START Excerpt

Rules of Access Specifiers in Method Overriding

Rules of Access Specifiers in Method Overriding


Access Specifiers Method Overriding: The only rule says:

"The subclass overridden method cannot have weaker access than super class method".

Let us see the above rule practically in Access Specifiers Method Overriding.


Access Specifiers Method Overriding
Output screen of Access Specifiers Method Overriding

Protected display() method of Test class is overridden by Demo class with default (not specified at all) access. It raises compilation error. The subclass can have either same or stronger access like public or same protected. But, it cannot have default or private.

Why the methods of an interface should be overridden with public only?

With the above rule, now you get the answer. The methods of an interface must be public, if not mentioned, takes by default as public. So, the subclass which implements the interface should override with the same specifier or more but not less. No stronger specifier than public exists in Java. For this, reason, all the methods of interface must be overridden with public only.

Rules of exceptions also must be taken care in method overriding.

END Excerpt
START Material supplied

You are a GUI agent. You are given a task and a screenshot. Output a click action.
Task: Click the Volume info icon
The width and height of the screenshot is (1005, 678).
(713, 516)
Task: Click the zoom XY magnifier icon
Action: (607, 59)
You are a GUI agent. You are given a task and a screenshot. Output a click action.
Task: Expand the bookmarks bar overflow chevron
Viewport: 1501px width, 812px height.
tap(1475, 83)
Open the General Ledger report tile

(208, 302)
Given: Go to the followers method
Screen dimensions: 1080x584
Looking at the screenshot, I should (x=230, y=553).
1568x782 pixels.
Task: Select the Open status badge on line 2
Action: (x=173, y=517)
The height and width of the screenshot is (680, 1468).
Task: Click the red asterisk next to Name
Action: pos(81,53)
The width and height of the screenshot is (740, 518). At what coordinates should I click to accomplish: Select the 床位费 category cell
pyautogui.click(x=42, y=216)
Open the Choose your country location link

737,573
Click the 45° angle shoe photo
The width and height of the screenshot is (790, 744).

END Material supplied

= Requests =
1. In the text on access specifiers in method overriding, what happens when the Demo class overrides the protected display() method of the Test class with default access?
2. Resume the text on access specifiers in method overriding after its last sentence.

= Answers for the tasks =
1. It raises a compilation error.

2.
10 thoughts on “Rules of Access Specifiers in Method Overriding

  1. Nanthakumar

    Hi,

    The question is the logic behind the below rule?

    The subclass overridden method cannot have weaker access than super class method.

    the above answers describe the rules with example.but my question is why?

  2. khushbu

    Hello,
    I have same question as Praveen Basavaraj have.whats the reason behind this statement.
    The subclass overridden method cannot have weaker access than super class method..

    1. S. Nageswara Rao, Corporate Trainer Post author

      That is,

      if in super class there is a method like

      protected void calculate() { }

      it must be overridden in subclass as either

      protected void calculate() { }

      or

      public void calculate() { }

      but cannot be

      void calculate() { } // with default

      or

      private void calculate() { }

  3. Praveen Basavaraj

    Hi Nageswara Rao,

    This website is too good for beginners as well as exp. developers.
    I need a clarification on-
    “The subclass overridden method cannot have weaker access than super class method”
    We can remember this rule, but what is the inner view? In case subclass is allowed to have weaker access, how does that impact?
    Could you explain with an example?

    Thanks a lot
    Praveen

  4. Rajesh

    every one till now was telling that in method overriding the specifier must be same.
    I understood it first time by this site that the weaker will not work….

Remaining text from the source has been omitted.